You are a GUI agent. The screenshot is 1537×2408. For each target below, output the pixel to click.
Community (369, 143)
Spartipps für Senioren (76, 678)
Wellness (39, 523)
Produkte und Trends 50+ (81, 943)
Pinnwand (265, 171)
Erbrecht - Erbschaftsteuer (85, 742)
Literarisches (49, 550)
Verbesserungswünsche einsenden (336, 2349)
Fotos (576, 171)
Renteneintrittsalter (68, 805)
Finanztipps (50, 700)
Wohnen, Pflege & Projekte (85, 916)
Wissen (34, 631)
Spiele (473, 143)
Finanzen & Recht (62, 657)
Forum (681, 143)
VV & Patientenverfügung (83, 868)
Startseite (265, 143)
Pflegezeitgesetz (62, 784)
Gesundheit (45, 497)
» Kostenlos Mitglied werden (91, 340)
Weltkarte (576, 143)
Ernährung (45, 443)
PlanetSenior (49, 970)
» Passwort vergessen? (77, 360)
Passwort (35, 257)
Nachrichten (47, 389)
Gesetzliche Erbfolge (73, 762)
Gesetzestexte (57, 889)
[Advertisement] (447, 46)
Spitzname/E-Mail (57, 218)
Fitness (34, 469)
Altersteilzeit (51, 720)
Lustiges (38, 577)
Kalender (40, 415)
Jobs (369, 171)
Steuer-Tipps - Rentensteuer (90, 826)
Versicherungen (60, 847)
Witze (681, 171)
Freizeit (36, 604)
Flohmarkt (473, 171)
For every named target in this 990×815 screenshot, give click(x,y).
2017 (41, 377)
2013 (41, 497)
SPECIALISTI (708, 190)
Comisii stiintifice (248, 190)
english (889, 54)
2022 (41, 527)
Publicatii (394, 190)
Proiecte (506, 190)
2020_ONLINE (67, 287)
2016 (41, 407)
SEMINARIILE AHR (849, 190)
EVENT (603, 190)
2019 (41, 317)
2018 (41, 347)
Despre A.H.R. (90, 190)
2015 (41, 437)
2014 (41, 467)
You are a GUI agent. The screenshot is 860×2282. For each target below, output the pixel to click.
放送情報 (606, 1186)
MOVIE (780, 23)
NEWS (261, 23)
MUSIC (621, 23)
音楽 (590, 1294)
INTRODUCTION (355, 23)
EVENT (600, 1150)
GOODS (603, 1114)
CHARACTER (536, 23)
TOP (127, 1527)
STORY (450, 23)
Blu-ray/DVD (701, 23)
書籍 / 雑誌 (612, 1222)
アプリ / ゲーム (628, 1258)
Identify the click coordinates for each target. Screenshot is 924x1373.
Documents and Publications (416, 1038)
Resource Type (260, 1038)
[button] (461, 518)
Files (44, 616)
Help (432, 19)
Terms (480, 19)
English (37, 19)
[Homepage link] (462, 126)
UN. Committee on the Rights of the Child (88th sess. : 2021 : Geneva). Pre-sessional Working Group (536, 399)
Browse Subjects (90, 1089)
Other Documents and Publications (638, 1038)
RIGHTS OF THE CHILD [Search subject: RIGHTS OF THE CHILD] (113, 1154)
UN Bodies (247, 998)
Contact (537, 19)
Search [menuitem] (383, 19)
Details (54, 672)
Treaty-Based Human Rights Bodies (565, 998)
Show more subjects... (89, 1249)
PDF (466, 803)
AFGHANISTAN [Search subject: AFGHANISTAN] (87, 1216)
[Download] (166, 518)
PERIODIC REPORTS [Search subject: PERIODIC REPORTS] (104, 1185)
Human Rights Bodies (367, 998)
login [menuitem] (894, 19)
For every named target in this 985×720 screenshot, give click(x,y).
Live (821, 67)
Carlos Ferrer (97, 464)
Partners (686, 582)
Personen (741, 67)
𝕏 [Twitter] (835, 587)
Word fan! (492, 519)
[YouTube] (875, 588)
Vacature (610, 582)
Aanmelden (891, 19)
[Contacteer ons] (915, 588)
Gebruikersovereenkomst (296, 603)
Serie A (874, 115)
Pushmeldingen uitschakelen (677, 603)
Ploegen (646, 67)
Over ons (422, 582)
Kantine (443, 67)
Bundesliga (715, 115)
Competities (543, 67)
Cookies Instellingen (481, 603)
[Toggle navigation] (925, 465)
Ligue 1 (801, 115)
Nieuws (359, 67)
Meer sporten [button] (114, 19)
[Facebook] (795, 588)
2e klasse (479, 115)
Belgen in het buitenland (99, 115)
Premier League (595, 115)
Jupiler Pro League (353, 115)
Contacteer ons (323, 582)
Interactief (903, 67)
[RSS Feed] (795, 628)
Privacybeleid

▶ [TASK BRIEF]
Please copy all of the rows above word for word, leaving nothing out and changing nothing.

▶ [EXERCISE SOLUTION]
You are a GUI agent. The screenshot is 1537×2408. For each target below, output the pixel to click.
Community (369, 143)
Spartipps für Senioren (76, 678)
Wellness (39, 523)
Produkte und Trends 50+ (81, 943)
Pinnwand (265, 171)
Erbrecht - Erbschaftsteuer (85, 742)
Literarisches (49, 550)
Verbesserungswünsche einsenden (336, 2349)
Fotos (576, 171)
Renteneintrittsalter (68, 805)
Finanztipps (50, 700)
Wohnen, Pflege & Projekte (85, 916)
Wissen (34, 631)
Spiele (473, 143)
Finanzen & Recht (62, 657)
Forum (681, 143)
VV & Patientenverfügung (83, 868)
Startseite (265, 143)
Pflegezeitgesetz (62, 784)
Gesundheit (45, 497)
» Kostenlos Mitglied werden (91, 340)
Weltkarte (576, 143)
Ernährung (45, 443)
PlanetSenior (49, 970)
» Passwort vergessen? (77, 360)
Passwort (35, 257)
Nachrichten (47, 389)
Gesetzliche Erbfolge (73, 762)
Gesetzestexte (57, 889)
[Advertisement] (447, 46)
Spitzname/E-Mail (57, 218)
Fitness (34, 469)
Altersteilzeit (51, 720)
Lustiges (38, 577)
Kalender (40, 415)
Jobs (369, 171)
Steuer-Tipps - Rentensteuer (90, 826)
Versicherungen (60, 847)
Witze (681, 171)
Freizeit (36, 604)
Flohmarkt (473, 171)
For every named target in this 990×815 screenshot, give click(x,y).
2017 (41, 377)
2013 (41, 497)
SPECIALISTI (708, 190)
Comisii stiintifice (248, 190)
english (889, 54)
2022 (41, 527)
Publicatii (394, 190)
Proiecte (506, 190)
2020_ONLINE (67, 287)
2016 (41, 407)
SEMINARIILE AHR (849, 190)
EVENT (603, 190)
2019 (41, 317)
2018 (41, 347)
Despre A.H.R. (90, 190)
2015 (41, 437)
2014 (41, 467)
You are a GUI agent. The screenshot is 860×2282. For each target below, output the pixel to click.
放送情報 (606, 1186)
MOVIE (780, 23)
NEWS (261, 23)
MUSIC (621, 23)
音楽 (590, 1294)
INTRODUCTION (355, 23)
EVENT (600, 1150)
GOODS (603, 1114)
CHARACTER (536, 23)
TOP (127, 1527)
STORY (450, 23)
Blu-ray/DVD (701, 23)
書籍 / 雑誌 (612, 1222)
アプリ / ゲーム (628, 1258)
Identify the click coordinates for each target. Screenshot is 924x1373.
Documents and Publications (416, 1038)
Resource Type (260, 1038)
[button] (461, 518)
Files (44, 616)
Help (432, 19)
Terms (480, 19)
English (37, 19)
[Homepage link] (462, 126)
UN. Committee on the Rights of the Child (88th sess. : 2021 : Geneva). Pre-sessional Working Group (536, 399)
Browse Subjects (90, 1089)
Other Documents and Publications (638, 1038)
RIGHTS OF THE CHILD [Search subject: RIGHTS OF THE CHILD] (113, 1154)
UN Bodies (247, 998)
Contact (537, 19)
Search [menuitem] (383, 19)
Details (54, 672)
Treaty-Based Human Rights Bodies (565, 998)
Show more subjects... (89, 1249)
PDF (466, 803)
AFGHANISTAN [Search subject: AFGHANISTAN] (87, 1216)
[Download] (166, 518)
PERIODIC REPORTS [Search subject: PERIODIC REPORTS] (104, 1185)
Human Rights Bodies (367, 998)
login [menuitem] (894, 19)
For every named target in this 985×720 screenshot, give click(x,y).
Live (821, 67)
Carlos Ferrer (97, 464)
Partners (686, 582)
Personen (741, 67)
𝕏 [Twitter] (835, 587)
Word fan! (492, 519)
[YouTube] (875, 588)
Vacature (610, 582)
Aanmelden (891, 19)
[Contacteer ons] (915, 588)
Gebruikersovereenkomst (296, 603)
Serie A (874, 115)
Pushmeldingen uitschakelen (677, 603)
Ploegen (646, 67)
Over ons (422, 582)
Kantine (443, 67)
Bundesliga (715, 115)
Competities (543, 67)
Cookies Instellingen (481, 603)
[Toggle navigation] (925, 465)
Ligue 1 (801, 115)
Nieuws (359, 67)
Meer sporten [button] (114, 19)
[Facebook] (795, 588)
2e klasse (479, 115)
Belgen in het buitenland (99, 115)
Premier League (595, 115)
Jupiler Pro League (353, 115)
Contacteer ons (323, 582)
Interactief (903, 67)
[RSS Feed] (795, 628)
Privacybeleid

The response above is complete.